_ENTRIES SUPPLIED_
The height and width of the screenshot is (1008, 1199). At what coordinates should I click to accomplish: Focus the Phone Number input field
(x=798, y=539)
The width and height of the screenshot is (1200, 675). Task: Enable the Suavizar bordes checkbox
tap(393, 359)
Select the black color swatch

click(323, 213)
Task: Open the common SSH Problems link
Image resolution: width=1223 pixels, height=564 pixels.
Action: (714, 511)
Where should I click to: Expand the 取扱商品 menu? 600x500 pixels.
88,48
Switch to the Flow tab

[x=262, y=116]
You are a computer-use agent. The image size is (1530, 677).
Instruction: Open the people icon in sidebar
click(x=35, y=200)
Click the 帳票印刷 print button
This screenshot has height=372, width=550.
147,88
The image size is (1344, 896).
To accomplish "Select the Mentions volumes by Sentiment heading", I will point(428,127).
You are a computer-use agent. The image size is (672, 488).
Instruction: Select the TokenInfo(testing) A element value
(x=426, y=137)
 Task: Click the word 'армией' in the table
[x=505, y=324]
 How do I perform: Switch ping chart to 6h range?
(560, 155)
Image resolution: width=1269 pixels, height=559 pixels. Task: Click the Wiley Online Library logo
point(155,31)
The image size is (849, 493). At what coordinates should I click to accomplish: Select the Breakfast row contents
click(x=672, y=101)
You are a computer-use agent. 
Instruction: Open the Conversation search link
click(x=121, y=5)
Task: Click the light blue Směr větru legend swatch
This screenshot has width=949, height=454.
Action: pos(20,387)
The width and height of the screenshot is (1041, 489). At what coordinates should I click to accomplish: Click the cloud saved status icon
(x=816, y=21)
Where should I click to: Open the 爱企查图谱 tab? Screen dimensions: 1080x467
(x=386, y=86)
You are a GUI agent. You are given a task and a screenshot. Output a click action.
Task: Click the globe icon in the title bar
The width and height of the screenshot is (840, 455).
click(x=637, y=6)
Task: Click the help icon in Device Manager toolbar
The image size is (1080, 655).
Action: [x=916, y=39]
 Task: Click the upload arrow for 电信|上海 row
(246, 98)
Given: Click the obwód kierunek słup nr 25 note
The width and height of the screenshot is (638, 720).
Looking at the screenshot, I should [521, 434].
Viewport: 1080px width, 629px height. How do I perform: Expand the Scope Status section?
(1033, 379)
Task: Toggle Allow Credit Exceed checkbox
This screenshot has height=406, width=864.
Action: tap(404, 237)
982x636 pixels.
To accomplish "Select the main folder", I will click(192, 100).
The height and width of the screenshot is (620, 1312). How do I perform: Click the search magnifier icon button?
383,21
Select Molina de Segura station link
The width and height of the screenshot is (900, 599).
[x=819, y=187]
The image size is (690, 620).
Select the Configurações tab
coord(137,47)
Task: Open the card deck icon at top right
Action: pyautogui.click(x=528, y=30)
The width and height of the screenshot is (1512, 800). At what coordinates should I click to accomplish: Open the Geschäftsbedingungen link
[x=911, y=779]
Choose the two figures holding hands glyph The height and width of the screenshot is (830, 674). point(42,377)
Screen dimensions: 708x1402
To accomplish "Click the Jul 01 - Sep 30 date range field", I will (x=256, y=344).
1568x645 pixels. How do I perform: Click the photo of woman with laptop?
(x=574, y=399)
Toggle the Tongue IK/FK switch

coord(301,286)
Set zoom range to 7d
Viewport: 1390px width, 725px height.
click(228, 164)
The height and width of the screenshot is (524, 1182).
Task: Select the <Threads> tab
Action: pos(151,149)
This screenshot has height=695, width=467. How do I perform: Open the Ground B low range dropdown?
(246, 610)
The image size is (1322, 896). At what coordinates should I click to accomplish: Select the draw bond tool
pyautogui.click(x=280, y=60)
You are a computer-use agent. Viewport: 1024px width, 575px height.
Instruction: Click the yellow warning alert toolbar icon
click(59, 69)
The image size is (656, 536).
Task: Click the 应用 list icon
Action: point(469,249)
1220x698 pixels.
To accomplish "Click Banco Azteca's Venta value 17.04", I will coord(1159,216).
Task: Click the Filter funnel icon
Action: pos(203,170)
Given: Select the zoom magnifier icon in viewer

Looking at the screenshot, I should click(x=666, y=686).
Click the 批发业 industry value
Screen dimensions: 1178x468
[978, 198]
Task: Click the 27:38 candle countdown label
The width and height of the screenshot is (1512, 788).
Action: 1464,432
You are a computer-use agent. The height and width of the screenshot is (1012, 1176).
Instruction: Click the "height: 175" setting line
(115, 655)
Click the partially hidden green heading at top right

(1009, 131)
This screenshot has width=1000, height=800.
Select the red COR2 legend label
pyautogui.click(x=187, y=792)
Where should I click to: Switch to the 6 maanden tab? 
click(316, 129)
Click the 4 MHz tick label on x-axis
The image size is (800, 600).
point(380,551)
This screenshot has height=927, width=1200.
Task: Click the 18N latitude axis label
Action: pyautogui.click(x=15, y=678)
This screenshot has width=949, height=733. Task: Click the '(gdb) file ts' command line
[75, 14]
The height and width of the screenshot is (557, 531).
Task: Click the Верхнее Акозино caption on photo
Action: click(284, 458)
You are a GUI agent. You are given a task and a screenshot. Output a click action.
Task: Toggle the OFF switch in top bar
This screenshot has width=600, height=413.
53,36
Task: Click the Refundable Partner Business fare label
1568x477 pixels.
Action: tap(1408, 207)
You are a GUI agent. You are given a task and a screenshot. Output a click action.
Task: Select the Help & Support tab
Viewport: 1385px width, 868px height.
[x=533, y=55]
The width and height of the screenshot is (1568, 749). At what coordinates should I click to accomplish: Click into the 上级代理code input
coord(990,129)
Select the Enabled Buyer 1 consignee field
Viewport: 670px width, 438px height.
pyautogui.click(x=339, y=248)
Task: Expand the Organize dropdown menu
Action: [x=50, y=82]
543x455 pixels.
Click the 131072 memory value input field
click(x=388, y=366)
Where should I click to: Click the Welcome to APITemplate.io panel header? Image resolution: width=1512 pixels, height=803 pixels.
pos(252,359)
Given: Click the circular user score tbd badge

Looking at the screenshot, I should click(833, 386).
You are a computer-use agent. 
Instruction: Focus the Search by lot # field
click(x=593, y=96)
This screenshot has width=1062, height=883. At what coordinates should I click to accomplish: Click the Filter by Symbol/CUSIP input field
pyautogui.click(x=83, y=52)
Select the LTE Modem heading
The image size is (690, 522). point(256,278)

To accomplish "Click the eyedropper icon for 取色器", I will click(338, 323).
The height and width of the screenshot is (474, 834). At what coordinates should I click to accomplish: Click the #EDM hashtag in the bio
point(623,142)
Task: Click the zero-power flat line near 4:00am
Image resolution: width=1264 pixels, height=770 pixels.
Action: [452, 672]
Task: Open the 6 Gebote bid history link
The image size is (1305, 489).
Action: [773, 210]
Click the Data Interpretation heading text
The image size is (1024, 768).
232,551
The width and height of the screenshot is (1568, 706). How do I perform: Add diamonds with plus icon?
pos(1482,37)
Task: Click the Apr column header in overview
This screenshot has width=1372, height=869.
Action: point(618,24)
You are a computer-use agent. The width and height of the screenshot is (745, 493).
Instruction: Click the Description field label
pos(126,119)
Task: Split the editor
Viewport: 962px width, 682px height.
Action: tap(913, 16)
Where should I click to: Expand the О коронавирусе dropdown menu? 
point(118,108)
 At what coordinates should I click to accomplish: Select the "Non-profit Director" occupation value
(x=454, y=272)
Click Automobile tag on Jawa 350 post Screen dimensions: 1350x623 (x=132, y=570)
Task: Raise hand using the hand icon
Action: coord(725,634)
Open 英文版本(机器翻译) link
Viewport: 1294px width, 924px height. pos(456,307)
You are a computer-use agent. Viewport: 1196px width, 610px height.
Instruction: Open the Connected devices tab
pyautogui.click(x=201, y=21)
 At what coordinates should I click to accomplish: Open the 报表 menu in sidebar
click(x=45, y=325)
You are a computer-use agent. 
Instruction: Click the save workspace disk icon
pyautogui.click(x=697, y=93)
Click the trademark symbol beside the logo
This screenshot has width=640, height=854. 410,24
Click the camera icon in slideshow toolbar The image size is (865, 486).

_TASK OBJECTIVE_
Repeat word for word the lines above that run from the line containing "The image size is (690, 620)." through the line containing "1220x698 pixels.", both ends included, and nothing else.

_ANSWER BOX_
The image size is (690, 620).
Select the Configurações tab
coord(137,47)
Task: Open the card deck icon at top right
Action: pyautogui.click(x=528, y=30)
The width and height of the screenshot is (1512, 800). At what coordinates should I click to accomplish: Open the Geschäftsbedingungen link
[x=911, y=779]
Choose the two figures holding hands glyph The height and width of the screenshot is (830, 674). point(42,377)
Screen dimensions: 708x1402
To accomplish "Click the Jul 01 - Sep 30 date range field", I will (x=256, y=344).
1568x645 pixels. How do I perform: Click the photo of woman with laptop?
(x=574, y=399)
Toggle the Tongue IK/FK switch

coord(301,286)
Set zoom range to 7d
Viewport: 1390px width, 725px height.
click(228, 164)
The height and width of the screenshot is (524, 1182).
Task: Select the <Threads> tab
Action: pos(151,149)
This screenshot has height=695, width=467. How do I perform: Open the Ground B low range dropdown?
(246, 610)
The image size is (1322, 896). At what coordinates should I click to accomplish: Select the draw bond tool
pyautogui.click(x=280, y=60)
You are a computer-use agent. Viewport: 1024px width, 575px height.
Instruction: Click the yellow warning alert toolbar icon
click(59, 69)
The image size is (656, 536).
Task: Click the 应用 list icon
Action: point(469,249)
1220x698 pixels.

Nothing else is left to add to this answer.